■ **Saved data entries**
--
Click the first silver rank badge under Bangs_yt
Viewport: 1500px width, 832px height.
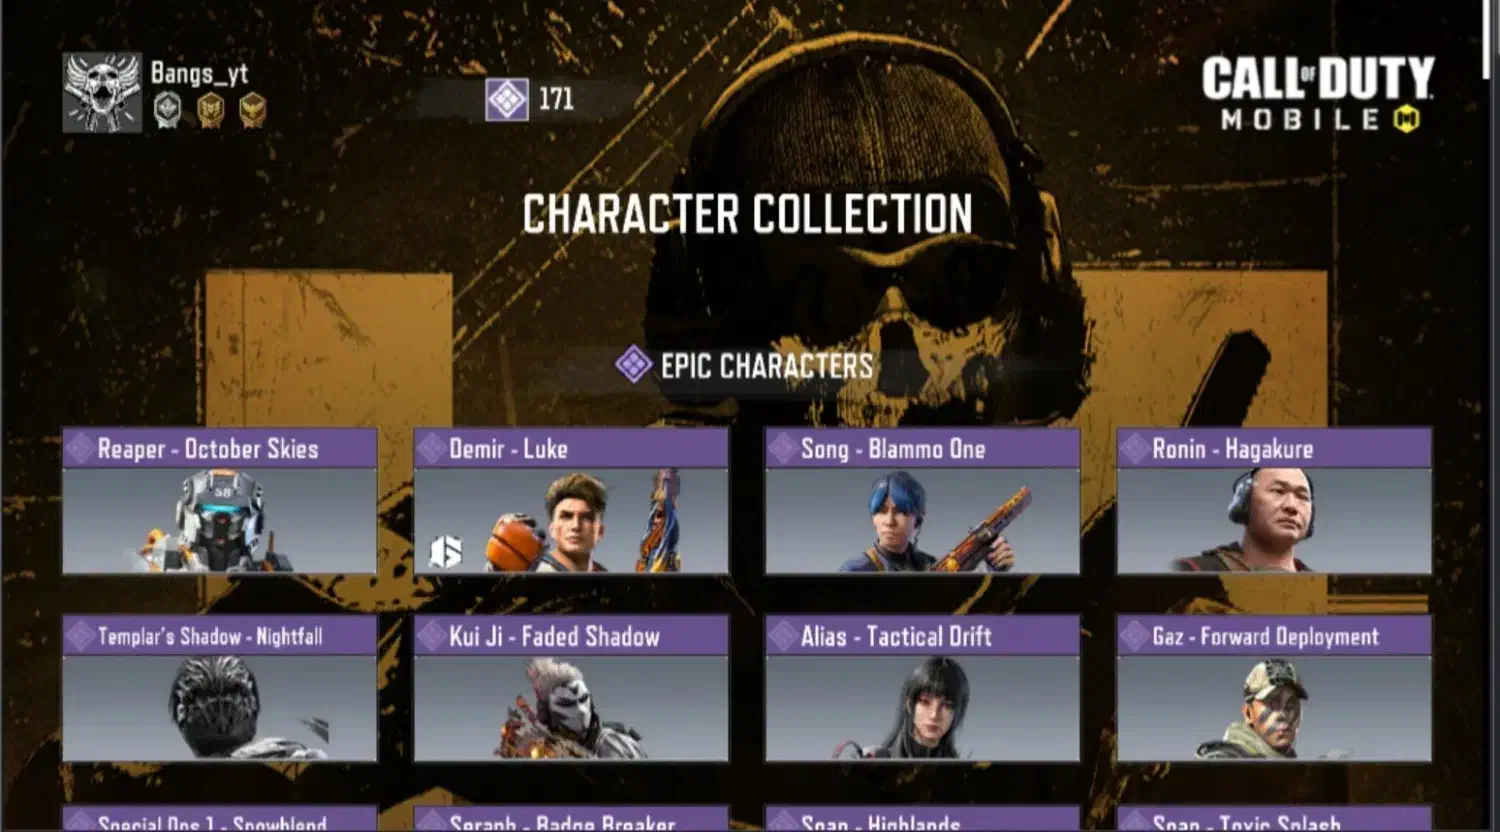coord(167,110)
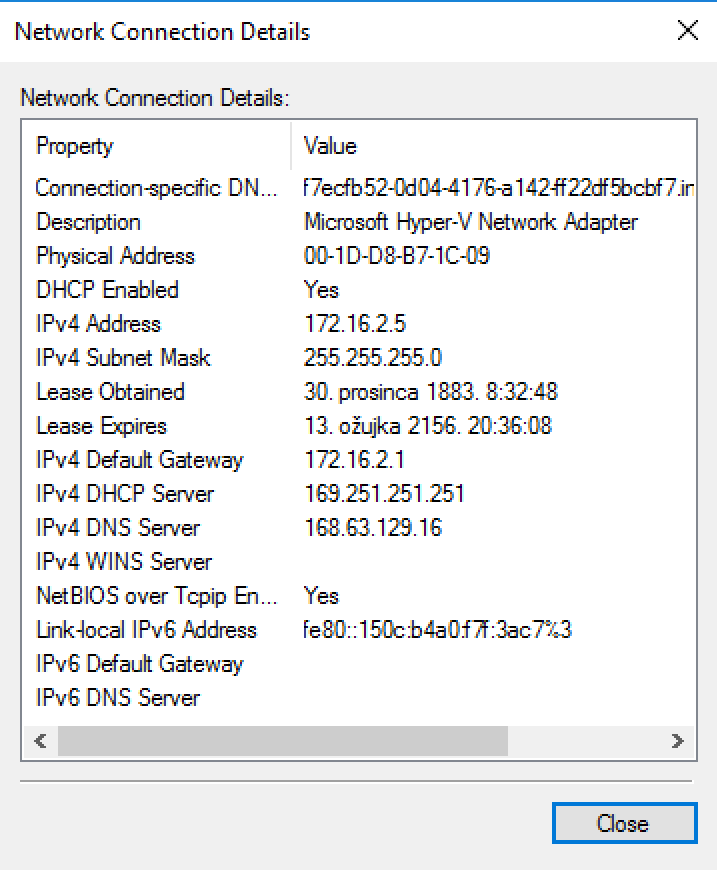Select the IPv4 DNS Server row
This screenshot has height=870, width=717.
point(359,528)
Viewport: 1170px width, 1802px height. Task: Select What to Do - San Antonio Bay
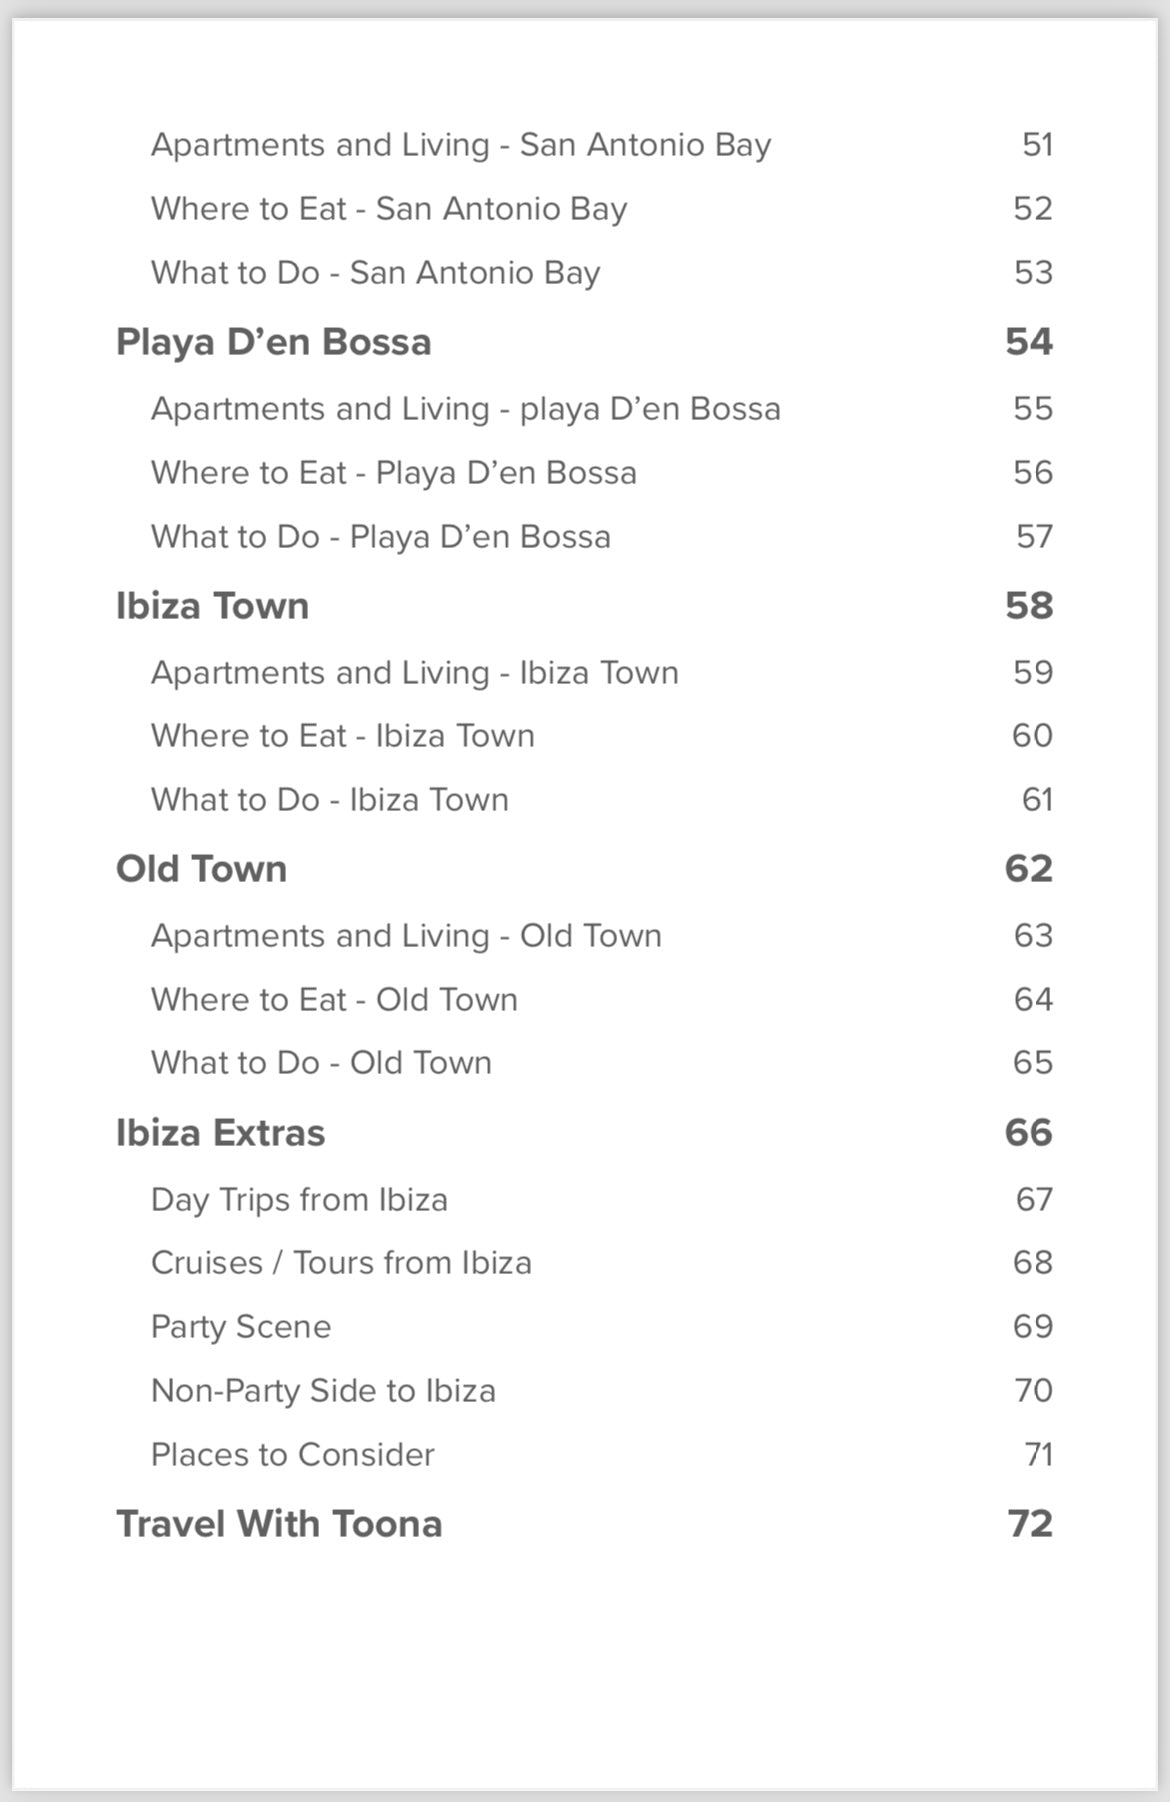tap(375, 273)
--
In your copy, omit the pictures and restate every line of the data word for word.

■ **SOLUTION TO THE EXERCISE**
Click the first silver rank badge under Bangs_yt
Viewport: 1500px width, 832px height.
coord(167,110)
Select the IPv4 DNS Server row
This screenshot has height=870, width=717.
point(359,528)
Viewport: 1170px width, 1802px height. Task: Select What to Do - San Antonio Bay
tap(375, 273)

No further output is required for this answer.